1. 【 問題 】:システム性能評価(パフォーマンス指標)
【 問題 】 コンピュータシステムやネットワークの処理能力を評価する指標に関する記述です。システム全体が「一定時間内に処理を完了させた仕事(ジョブやトランザクション、データ)の総量」のことを[ ]と呼びます。空欄に入る適切な用語はどれでしょうか?
(ア) レスポンスタイム(応答時間)
(イ) ターンアラウンドタイム
(ウ) スループット
(エ) ターンオーバー
2. 正解:
正解: (ウ) スループット
3. 解説:「時間の短さ」ではなく「こなした量」に注目する
スループット(Throughput)とは、システムが単位時間あたりにどれだけの処理を「通り抜け(Through)」させて完了できたかという「時間あたりの処理量」のことです。
例えば、1秒間に処理できるトランザクション数(tps)や、1時間あたりに完了したジョブの数、あるいはネットワークで1秒間に転送できるデータ量(bps)などで表されます。システムの総合的な「タフさ」や「生産性」を示す指標として極めて重要です。
| 指標名 | 測定する対象・意味 | ユーザー視点でのイメージ |
|---|---|---|
| (ウ) スループット | 一定時間内にシステムが終了した「作業の総量」。 | 窓口全体で、1時間に何人の手続きを処理できたか |
| (ア) レスポンスタイム | システムへの指示が「完了」してから、最初の反応が「始まる」までの時間。 | 検索ボタンを押してから、画面が変わり始めるまでの秒数 |
| (イ) ターンアラウンドタイム | ユーザーが仕事を「投入」してから、すべての結果が「出力」し終わるまでの時間。 | 印刷ボタンを押してから、全ての紙がプリンタから出てくるまでの時間 |
1. 理解のコツ: 「大人気のラーメン店」に例えてみましょう。
・「注文してからラーメンが目の前に届くまでの時間」は、(ア)レスポンスタイムです。これは個人の満足度に関わる「時間」の指標です。
・一方で、スループットは「そのお店が、お昼時の1時間に合計何杯のラーメンを提供できたか」というお店側の「生産量」の指標です。厨房のガスコンロが多かったり、手際の良い職人が複数いたりすると、一度にたくさんの麺を茹でられるためスループットが高くなります。システム評価において、個別の速さ(時間)だけでなく、全体でどれだけのデータをさばけるか(量)という視点がスループットです。

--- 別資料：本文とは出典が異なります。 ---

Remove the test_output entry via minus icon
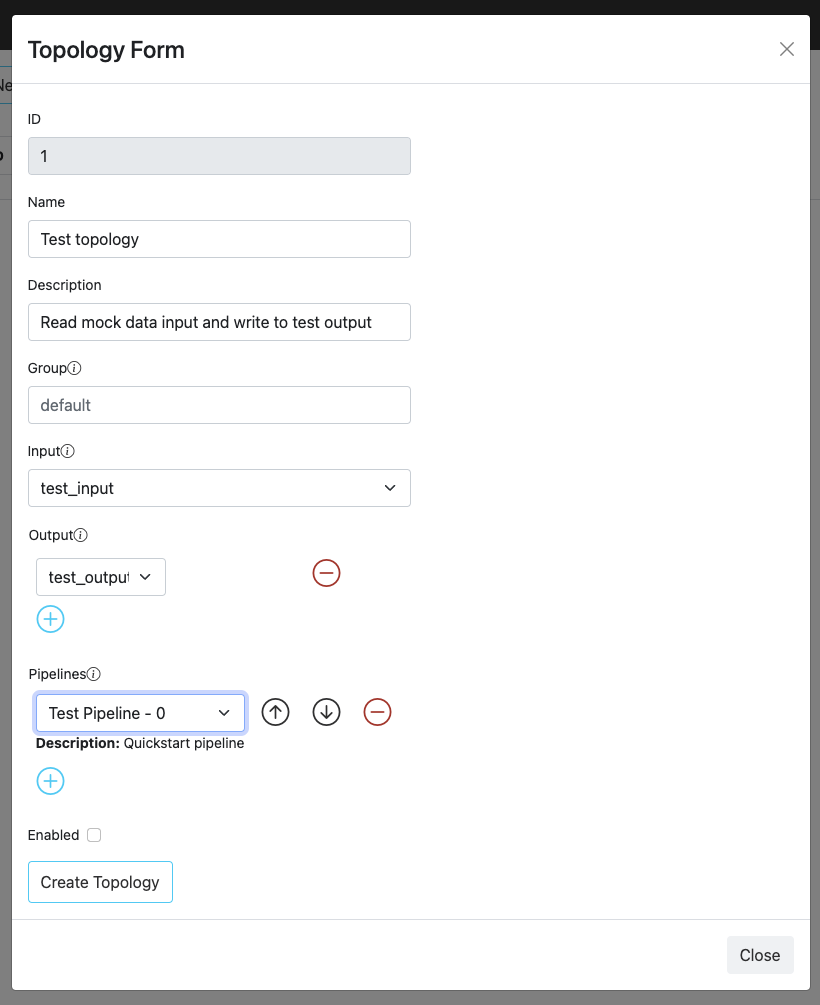 click(x=326, y=572)
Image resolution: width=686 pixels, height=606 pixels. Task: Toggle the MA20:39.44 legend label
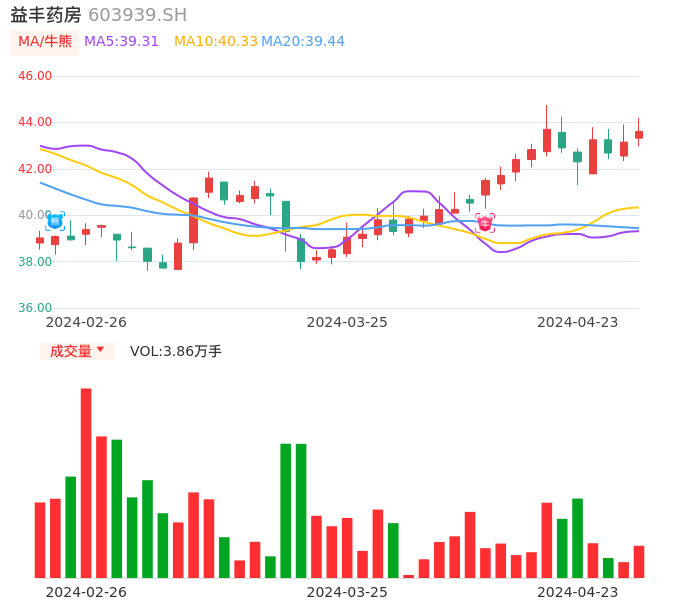coord(303,41)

2. 試験対策 of 視点: システムの評価指標やネットワークの性能を問う分野での超大定番問題です。問題文の中に「一定時間内に終了した作業の総量」「単位時間あたりに処理されるジョブの数」という記述があれば、迷わずスループットを選択してください。
試験では、選択肢に並ぶ「レスポンスタイム」や「ターンアラウンドタイム」の定義文とあべこべにして引っ掛けてくるパターンが非常に多いです。「時間」を聞かれているのか、「量」を聞かれているのかを問題文から最初に見極めることが、引っ掛けを瞬時に見破る最大のカギになります。また、スループットを向上させるためには「CPUの高速化」だけでなく、「マルチタスク処理の効率化」や「入出力(I/O)ボトルの解消」が有効である、という実務的な関連知識も合わせて押さえておくと完璧です。
4. まとめ
「システムが単位時間あたりに処理できるデータの実行量や、完了したジョブの総量を表す性能指標」。これがスループットです。個別の処理スピードを意味する応答時間(レスポンスタイム)とは明確に区別し、システムの『処理パワーの総量』としてしっかりと記憶に定着させておきましょう!